(begin)

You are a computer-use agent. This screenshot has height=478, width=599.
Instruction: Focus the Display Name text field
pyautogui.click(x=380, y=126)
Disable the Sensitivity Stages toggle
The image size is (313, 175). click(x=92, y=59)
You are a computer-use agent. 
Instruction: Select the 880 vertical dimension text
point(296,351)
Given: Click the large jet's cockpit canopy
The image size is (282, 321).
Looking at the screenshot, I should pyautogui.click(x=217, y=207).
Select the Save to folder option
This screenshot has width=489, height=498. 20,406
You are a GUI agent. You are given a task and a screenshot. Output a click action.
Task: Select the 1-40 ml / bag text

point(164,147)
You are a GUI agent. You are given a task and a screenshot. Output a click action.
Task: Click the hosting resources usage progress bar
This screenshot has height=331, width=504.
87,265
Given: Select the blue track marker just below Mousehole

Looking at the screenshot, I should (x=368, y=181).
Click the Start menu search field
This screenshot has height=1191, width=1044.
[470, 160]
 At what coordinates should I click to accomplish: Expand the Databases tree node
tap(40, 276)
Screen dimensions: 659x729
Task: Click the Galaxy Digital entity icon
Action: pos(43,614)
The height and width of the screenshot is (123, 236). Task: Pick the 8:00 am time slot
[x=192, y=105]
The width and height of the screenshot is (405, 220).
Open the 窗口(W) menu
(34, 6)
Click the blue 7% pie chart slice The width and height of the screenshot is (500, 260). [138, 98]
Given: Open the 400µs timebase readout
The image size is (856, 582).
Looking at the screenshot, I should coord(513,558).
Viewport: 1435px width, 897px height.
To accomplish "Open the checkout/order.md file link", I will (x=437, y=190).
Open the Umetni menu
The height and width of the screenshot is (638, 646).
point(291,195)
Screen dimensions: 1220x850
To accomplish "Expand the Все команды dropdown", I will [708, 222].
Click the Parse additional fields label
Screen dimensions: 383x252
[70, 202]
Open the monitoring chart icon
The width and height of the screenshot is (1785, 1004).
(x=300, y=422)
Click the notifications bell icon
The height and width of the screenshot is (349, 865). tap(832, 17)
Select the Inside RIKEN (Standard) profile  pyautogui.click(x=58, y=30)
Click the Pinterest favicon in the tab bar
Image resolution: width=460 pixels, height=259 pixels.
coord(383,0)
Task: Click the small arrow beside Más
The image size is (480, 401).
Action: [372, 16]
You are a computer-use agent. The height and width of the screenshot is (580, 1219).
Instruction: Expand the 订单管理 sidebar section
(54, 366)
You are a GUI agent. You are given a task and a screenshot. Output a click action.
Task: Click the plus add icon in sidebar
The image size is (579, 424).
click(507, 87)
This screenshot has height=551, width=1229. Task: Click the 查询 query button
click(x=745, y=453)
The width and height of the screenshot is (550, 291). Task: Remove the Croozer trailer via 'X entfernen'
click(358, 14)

(end)

▶ **Objective**:
In the part of the listing that opens with the line containing "Select the Inside" and closes with the end of the listing, switch every "sidebar" to "side panel" and reproduce only those lines, with everything else unchanged.

▶ **Written reply**:
Select the Inside RIKEN (Standard) profile  pyautogui.click(x=58, y=30)
Click the Pinterest favicon in the tab bar
Image resolution: width=460 pixels, height=259 pixels.
coord(383,0)
Task: Click the small arrow beside Más
The image size is (480, 401).
Action: [372, 16]
You are a computer-use agent. The height and width of the screenshot is (580, 1219).
Instruction: Expand the 订单管理 side panel section
(54, 366)
You are a GUI agent. You are given a task and a screenshot. Output a click action.
Task: Click the plus add icon in side panel
The image size is (579, 424).
click(507, 87)
This screenshot has height=551, width=1229. Task: Click the 查询 query button
click(x=745, y=453)
The width and height of the screenshot is (550, 291). Task: Remove the Croozer trailer via 'X entfernen'
click(358, 14)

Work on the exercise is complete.